Work request: Go through the listing and retype each line exactly.

The data:

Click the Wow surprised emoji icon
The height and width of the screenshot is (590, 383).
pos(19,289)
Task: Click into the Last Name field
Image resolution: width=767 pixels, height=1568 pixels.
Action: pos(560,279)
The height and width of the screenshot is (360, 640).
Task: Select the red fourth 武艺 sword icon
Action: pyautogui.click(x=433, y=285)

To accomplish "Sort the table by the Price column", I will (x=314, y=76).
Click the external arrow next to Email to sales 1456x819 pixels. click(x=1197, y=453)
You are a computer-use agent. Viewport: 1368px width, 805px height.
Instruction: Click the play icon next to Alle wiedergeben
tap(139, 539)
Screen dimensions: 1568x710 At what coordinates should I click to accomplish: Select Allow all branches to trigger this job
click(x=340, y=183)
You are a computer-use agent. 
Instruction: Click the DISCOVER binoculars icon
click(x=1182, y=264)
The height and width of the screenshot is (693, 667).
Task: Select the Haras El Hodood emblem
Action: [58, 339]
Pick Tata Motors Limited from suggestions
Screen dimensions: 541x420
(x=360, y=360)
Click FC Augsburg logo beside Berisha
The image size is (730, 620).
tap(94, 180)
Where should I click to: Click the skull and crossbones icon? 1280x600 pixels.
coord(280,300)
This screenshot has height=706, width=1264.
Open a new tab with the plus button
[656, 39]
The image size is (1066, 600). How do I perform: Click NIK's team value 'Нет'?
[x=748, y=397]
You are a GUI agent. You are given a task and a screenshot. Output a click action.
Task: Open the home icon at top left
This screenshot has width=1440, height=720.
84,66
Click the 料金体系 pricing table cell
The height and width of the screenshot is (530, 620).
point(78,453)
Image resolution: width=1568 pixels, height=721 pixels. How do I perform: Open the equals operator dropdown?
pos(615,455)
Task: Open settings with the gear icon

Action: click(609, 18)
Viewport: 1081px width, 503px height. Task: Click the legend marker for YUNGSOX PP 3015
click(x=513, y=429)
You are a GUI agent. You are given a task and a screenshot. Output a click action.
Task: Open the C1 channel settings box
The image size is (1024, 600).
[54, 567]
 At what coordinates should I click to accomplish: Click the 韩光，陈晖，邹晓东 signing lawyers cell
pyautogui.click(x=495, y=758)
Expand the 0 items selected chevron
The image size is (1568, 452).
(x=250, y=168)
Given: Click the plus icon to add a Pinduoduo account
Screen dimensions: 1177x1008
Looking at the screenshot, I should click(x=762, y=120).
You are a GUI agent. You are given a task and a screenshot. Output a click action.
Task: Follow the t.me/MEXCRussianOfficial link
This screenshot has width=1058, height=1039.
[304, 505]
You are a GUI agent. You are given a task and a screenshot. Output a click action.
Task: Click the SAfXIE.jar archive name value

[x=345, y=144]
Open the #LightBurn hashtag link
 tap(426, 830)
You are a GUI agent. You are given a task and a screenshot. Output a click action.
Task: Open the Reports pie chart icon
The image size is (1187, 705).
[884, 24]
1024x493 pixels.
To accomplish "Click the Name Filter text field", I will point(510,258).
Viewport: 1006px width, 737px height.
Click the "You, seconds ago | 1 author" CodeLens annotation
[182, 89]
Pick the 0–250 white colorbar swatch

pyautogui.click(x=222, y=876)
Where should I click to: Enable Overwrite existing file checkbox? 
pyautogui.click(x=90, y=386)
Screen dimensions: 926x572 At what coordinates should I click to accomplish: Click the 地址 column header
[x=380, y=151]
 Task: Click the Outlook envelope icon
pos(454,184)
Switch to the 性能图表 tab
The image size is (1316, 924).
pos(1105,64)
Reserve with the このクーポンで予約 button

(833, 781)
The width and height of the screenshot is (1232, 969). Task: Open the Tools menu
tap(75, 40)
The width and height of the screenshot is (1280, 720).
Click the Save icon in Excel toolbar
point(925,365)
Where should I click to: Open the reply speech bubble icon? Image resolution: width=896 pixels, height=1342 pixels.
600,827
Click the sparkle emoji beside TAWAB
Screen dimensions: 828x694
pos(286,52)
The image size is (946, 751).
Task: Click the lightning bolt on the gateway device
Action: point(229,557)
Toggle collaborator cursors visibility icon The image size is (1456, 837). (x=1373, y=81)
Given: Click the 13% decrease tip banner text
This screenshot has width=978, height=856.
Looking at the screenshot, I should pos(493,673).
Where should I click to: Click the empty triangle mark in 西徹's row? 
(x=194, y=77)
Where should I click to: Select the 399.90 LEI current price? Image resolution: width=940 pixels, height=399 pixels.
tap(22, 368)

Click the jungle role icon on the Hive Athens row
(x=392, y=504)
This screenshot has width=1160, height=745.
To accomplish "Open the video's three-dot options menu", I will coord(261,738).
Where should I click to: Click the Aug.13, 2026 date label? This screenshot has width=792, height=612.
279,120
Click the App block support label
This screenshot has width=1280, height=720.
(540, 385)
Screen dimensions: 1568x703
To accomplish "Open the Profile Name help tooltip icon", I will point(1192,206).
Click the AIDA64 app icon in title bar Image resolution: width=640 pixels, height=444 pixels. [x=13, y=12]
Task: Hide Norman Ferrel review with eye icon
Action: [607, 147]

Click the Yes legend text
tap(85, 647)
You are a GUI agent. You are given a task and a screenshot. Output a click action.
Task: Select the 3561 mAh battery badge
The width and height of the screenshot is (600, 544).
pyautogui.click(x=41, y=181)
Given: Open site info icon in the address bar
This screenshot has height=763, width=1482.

Written answer:
Click the Wow surprised emoji icon
The height and width of the screenshot is (590, 383).
pos(19,289)
Task: Click into the Last Name field
Image resolution: width=767 pixels, height=1568 pixels.
Action: pos(560,279)
The height and width of the screenshot is (360, 640).
Task: Select the red fourth 武艺 sword icon
Action: pyautogui.click(x=433, y=285)

To accomplish "Sort the table by the Price column", I will (x=314, y=76).
Click the external arrow next to Email to sales 1456x819 pixels. click(x=1197, y=453)
You are a computer-use agent. Viewport: 1368px width, 805px height.
Instruction: Click the play icon next to Alle wiedergeben
tap(139, 539)
Screen dimensions: 1568x710 At what coordinates should I click to accomplish: Select Allow all branches to trigger this job
click(x=340, y=183)
You are a computer-use agent. 
Instruction: Click the DISCOVER binoculars icon
click(x=1182, y=264)
The height and width of the screenshot is (693, 667).
Task: Select the Haras El Hodood emblem
Action: [58, 339]
Pick Tata Motors Limited from suggestions
Screen dimensions: 541x420
(x=360, y=360)
Click FC Augsburg logo beside Berisha
The image size is (730, 620).
tap(94, 180)
Where should I click to: Click the skull and crossbones icon? 1280x600 pixels.
coord(280,300)
This screenshot has height=706, width=1264.
Open a new tab with the plus button
[656, 39]
The image size is (1066, 600). How do I perform: Click NIK's team value 'Нет'?
[x=748, y=397]
You are a GUI agent. You are given a task and a screenshot. Output a click action.
Task: Open the home icon at top left
This screenshot has width=1440, height=720.
84,66
Click the 料金体系 pricing table cell
The height and width of the screenshot is (530, 620).
point(78,453)
Image resolution: width=1568 pixels, height=721 pixels. How do I perform: Open the equals operator dropdown?
pos(615,455)
Task: Open settings with the gear icon

Action: click(609, 18)
Viewport: 1081px width, 503px height. Task: Click the legend marker for YUNGSOX PP 3015
click(x=513, y=429)
You are a GUI agent. You are given a task and a screenshot. Output a click action.
Task: Open the C1 channel settings box
The image size is (1024, 600).
[54, 567]
 At what coordinates should I click to accomplish: Click the 韩光，陈晖，邹晓东 signing lawyers cell
pyautogui.click(x=495, y=758)
Expand the 0 items selected chevron
The image size is (1568, 452).
(x=250, y=168)
Given: Click the plus icon to add a Pinduoduo account
Screen dimensions: 1177x1008
Looking at the screenshot, I should click(x=762, y=120).
You are a GUI agent. You are given a task and a screenshot. Output a click action.
Task: Follow the t.me/MEXCRussianOfficial link
This screenshot has width=1058, height=1039.
[304, 505]
You are a GUI agent. You are given a task and a screenshot. Output a click action.
Task: Click the SAfXIE.jar archive name value

[x=345, y=144]
Open the #LightBurn hashtag link
 tap(426, 830)
You are a GUI agent. You are given a task and a screenshot. Output a click action.
Task: Open the Reports pie chart icon
The image size is (1187, 705).
[884, 24]
1024x493 pixels.
To accomplish "Click the Name Filter text field", I will point(510,258).
Viewport: 1006px width, 737px height.
Click the "You, seconds ago | 1 author" CodeLens annotation
[182, 89]
Pick the 0–250 white colorbar swatch

pyautogui.click(x=222, y=876)
Where should I click to: Enable Overwrite existing file checkbox? 
pyautogui.click(x=90, y=386)
Screen dimensions: 926x572 At what coordinates should I click to accomplish: Click the 地址 column header
[x=380, y=151]
 Task: Click the Outlook envelope icon
pos(454,184)
Switch to the 性能图表 tab
The image size is (1316, 924).
pos(1105,64)
Reserve with the このクーポンで予約 button

(833, 781)
The width and height of the screenshot is (1232, 969). Task: Open the Tools menu
tap(75, 40)
The width and height of the screenshot is (1280, 720).
Click the Save icon in Excel toolbar
point(925,365)
Where should I click to: Open the reply speech bubble icon? Image resolution: width=896 pixels, height=1342 pixels.
600,827
Click the sparkle emoji beside TAWAB
Screen dimensions: 828x694
pos(286,52)
The image size is (946, 751).
Task: Click the lightning bolt on the gateway device
Action: point(229,557)
Toggle collaborator cursors visibility icon The image size is (1456, 837). (x=1373, y=81)
Given: Click the 13% decrease tip banner text
This screenshot has width=978, height=856.
Looking at the screenshot, I should pos(493,673).
Where should I click to: Click the empty triangle mark in 西徹's row? 
(x=194, y=77)
Where should I click to: Select the 399.90 LEI current price? Image resolution: width=940 pixels, height=399 pixels.
tap(22, 368)

Click the jungle role icon on the Hive Athens row
(x=392, y=504)
This screenshot has width=1160, height=745.
To accomplish "Open the video's three-dot options menu", I will coord(261,738).
Where should I click to: Click the Aug.13, 2026 date label? This screenshot has width=792, height=612.
279,120
Click the App block support label
This screenshot has width=1280, height=720.
(540, 385)
Screen dimensions: 1568x703
To accomplish "Open the Profile Name help tooltip icon", I will point(1192,206).
Click the AIDA64 app icon in title bar Image resolution: width=640 pixels, height=444 pixels. [x=13, y=12]
Task: Hide Norman Ferrel review with eye icon
Action: [607, 147]

Click the Yes legend text
tap(85, 647)
You are a GUI agent. You are given a task and a screenshot. Output a click action.
Task: Select the 3561 mAh battery badge
The width and height of the screenshot is (600, 544).
pyautogui.click(x=41, y=181)
Given: Open site info icon in the address bar
This screenshot has height=763, width=1482.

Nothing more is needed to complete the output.